Lines holding the word "computer" are the ones to copy from the data below.

[Stored data]
+---+
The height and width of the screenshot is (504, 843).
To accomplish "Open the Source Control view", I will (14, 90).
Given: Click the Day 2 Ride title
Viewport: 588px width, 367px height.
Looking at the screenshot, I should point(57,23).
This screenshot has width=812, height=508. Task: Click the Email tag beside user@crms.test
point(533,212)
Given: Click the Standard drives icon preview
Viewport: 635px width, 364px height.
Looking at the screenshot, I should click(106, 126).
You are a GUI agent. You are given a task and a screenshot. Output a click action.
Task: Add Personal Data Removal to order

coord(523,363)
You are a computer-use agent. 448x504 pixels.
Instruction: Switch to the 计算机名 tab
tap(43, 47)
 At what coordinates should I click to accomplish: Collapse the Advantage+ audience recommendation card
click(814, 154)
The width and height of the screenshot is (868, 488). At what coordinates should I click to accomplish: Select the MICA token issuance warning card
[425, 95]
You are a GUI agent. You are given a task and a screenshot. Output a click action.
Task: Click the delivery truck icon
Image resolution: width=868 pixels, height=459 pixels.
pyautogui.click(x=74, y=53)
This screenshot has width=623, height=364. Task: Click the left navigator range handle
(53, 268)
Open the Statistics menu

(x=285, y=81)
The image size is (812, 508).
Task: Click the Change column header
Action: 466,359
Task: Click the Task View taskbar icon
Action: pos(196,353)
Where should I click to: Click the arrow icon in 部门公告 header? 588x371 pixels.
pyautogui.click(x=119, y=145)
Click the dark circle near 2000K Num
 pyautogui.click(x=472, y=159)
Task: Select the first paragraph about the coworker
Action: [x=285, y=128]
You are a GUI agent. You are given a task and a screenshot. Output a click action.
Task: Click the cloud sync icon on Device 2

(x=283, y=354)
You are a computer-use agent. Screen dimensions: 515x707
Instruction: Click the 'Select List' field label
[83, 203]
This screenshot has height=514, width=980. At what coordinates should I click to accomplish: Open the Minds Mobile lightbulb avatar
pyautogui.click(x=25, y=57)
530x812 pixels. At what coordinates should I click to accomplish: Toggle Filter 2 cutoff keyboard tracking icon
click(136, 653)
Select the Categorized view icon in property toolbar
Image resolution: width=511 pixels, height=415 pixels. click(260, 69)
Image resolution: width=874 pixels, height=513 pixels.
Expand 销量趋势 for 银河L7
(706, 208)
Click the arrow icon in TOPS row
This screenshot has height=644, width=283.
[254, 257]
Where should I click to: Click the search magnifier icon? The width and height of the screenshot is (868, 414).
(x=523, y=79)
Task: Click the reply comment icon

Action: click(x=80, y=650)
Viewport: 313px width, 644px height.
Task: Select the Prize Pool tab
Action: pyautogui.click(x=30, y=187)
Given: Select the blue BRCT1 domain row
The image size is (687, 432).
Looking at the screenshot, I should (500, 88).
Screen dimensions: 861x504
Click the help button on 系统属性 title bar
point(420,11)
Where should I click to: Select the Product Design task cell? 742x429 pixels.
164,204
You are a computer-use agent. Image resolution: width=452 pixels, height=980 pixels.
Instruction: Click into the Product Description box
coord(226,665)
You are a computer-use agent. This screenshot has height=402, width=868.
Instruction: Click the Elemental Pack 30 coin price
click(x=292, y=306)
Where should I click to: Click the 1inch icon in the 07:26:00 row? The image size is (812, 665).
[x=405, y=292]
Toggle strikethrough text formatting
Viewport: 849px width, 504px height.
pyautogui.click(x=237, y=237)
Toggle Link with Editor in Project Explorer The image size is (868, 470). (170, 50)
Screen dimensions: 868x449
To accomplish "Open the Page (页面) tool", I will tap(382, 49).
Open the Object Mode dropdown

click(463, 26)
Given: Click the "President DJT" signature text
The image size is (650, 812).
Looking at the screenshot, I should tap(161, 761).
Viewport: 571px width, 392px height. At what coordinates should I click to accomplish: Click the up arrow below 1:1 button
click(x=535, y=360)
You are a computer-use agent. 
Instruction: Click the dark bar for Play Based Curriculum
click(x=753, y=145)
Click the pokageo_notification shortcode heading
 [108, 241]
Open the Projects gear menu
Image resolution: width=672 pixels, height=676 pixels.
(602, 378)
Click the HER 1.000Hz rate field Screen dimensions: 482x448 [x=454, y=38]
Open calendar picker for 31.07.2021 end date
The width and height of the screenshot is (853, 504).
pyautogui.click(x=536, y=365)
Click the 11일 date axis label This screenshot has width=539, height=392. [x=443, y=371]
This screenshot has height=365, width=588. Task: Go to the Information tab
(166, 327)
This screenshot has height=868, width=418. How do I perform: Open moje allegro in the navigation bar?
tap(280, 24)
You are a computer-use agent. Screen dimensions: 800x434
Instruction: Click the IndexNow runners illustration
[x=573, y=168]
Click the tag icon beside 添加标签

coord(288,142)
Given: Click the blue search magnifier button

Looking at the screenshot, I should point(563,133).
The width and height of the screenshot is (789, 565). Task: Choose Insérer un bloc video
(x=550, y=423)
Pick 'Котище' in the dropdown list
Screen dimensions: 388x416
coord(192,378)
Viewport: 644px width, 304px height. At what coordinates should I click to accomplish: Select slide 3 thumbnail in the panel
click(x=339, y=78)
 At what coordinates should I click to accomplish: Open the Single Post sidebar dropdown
+---+
RESPONSE →
You are a computer-use agent. 448x504 pixels.
You are a computer-use agent. Screen dimensions: 515x707
You are a computer-use agent. Image resolution: width=452 pixels, height=980 pixels.
You are a computer-use agent. This screenshot has height=402, width=868.
You are a computer-use agent. 
You are a computer-use agent. Screen dimensions: 800x434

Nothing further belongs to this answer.